The deadly Coronavirus or Covid-19 pandemic has increased sharply throughout the world, both in developed and developing countries.

At this time, the world is busy doing curative actions to deal with healing and preventinh the spread of transmission.  However, for the long term, of course we must act preventively, in the form of social control treatments to be able to prevent or also reduce the possibility of similar incidents in the future.

Coronavirus is a zoonotic disease – meaning an infectious disease due to virus transfer from animals to humans. As global loss of habitat and biodiversity, Covid-19 virus outbreak may only be the beginning of a more devastating mass pandemic if we do nothing to prevent it.

A number of researchers are currently of the opinion that the destruction of biodiversity by humans has created conditions for the development of viruses and new diseases such as Covid-19 which have a negative impact on the health, social, and economy of the world community.

According to Doreen Robinson, wildlife leader at the United Nations Environmental Program (UNEP) said that the disease transmitted from animals to humans continues to increase, due to destruction of wild habitats by human activity that has never happened before.

This is also in line with the 2016 UNEP report that increasing population and worsening impacts of climate change are putting more pressure on land use due to deforestation, urbanization, agricultural intensification, and resource extraction, giving freedom to pathogens that have been confined to spread from animal to human.

Humans have destroyed tropical forests and wild landscapes that contain so many species of animals and plants, including various kinds of viruses that are not yet known.

David Quammen, author of Spillover: Animal Infections and the Next Human Pandemic, recently wrote in the New York Times “we cut down trees;  we kill animals or send them to animal markets.

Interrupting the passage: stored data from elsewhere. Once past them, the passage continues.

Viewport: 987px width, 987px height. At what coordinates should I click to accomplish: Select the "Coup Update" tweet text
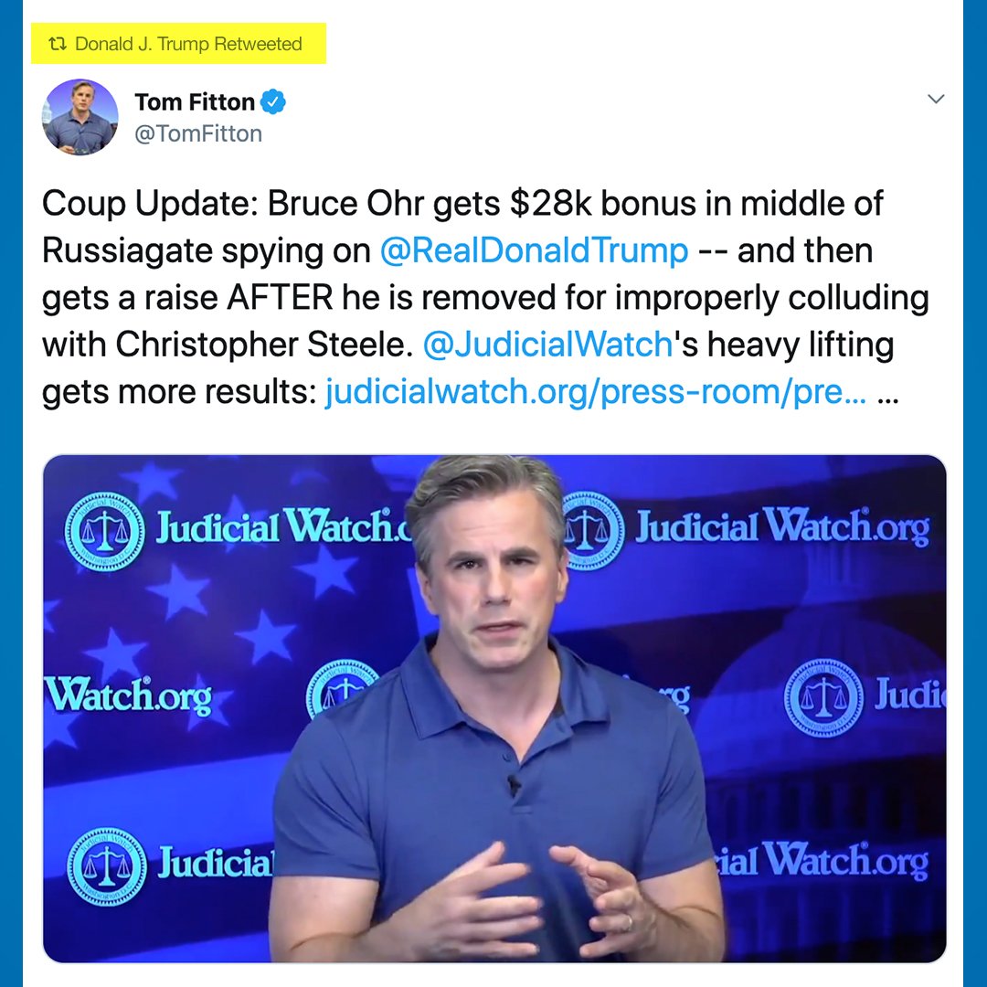(485, 297)

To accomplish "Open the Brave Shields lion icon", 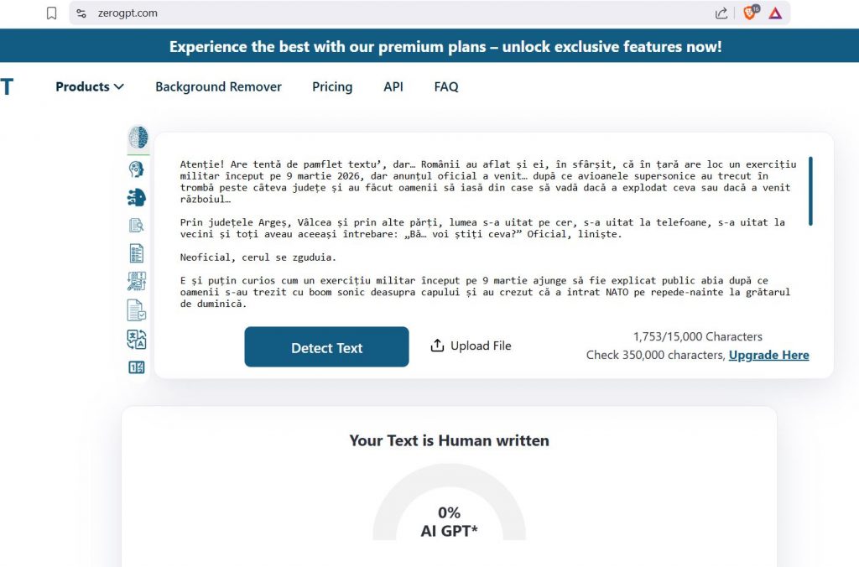I will 750,13.
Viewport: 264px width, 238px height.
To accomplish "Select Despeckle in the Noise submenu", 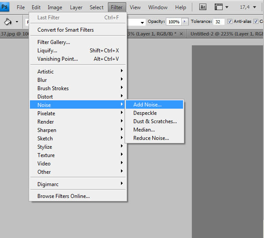I will pos(145,113).
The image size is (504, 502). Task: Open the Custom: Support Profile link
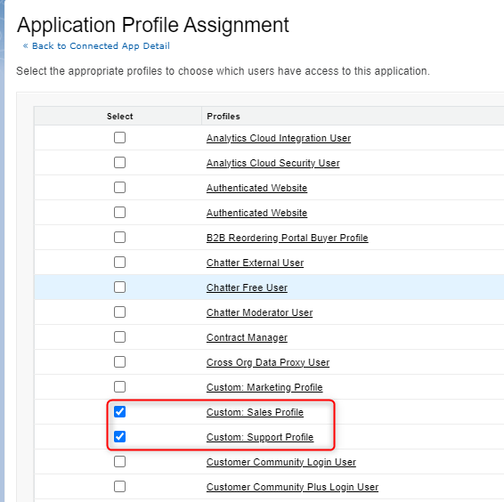[x=260, y=437]
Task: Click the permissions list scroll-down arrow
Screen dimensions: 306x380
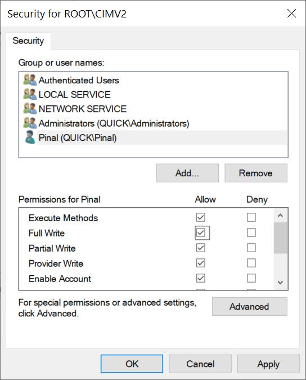Action: point(280,283)
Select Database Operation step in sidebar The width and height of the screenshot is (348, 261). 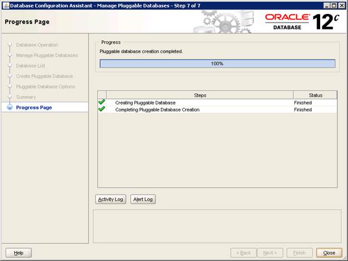click(x=37, y=45)
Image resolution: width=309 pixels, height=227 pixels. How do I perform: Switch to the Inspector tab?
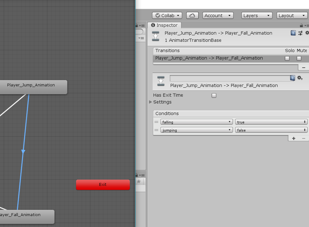point(164,25)
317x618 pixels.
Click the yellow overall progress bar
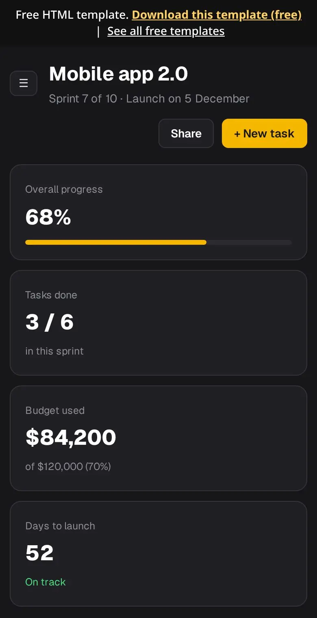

We disturb a stable ecosystem by eliminating the natural host of these viruses. As a result, naturally, viruses need new hosts to survive and develop.

Often, we are the new host for the virus. We have created conditions where viruses escape from their natural ecological insulator, where they are few and have no competition, even in one animal.

We introduce the virus to new rich habitats called human populations, where they can multiply well, but cause huge problems for humans.

The emergence of a strange new disease is a frightening problem that seems to be getting worse. In a time of technological advances that shorten travel time, new diseases in one area will quickly spread and threaten pandemics throughout the world.

We hear Ebola news reports, SARS, AIDS, and something called Hendra that kills horses and people in Australia. The reports are separate so they do not describe the root of the problem that such phenomena are part of a single pattern.

The viruses that transmit these diseases are the same in one respect, namely they originate from wild animals and are transmitted to humans through a process called spillover.

David Quammen, along with the world’s leading disease scientists, told of his adventures around the world catching bats in China, trapping monkeys in Bangladesh, stalking gorillas in Congo.

The search was conducted to learn how, from where, and why this disease arose, and he asked a scary question: What will be the next big disease?

Observation of the facts mentioned above fosters a new discipline for us, namely the importance of maintaining the health of the earth, through increasing mutual relations that are mutually beneficial between human welfare, all other living things in a healthy and balanced ecosystem. (AT/RE1)

Mi’raj News Agency (MINA)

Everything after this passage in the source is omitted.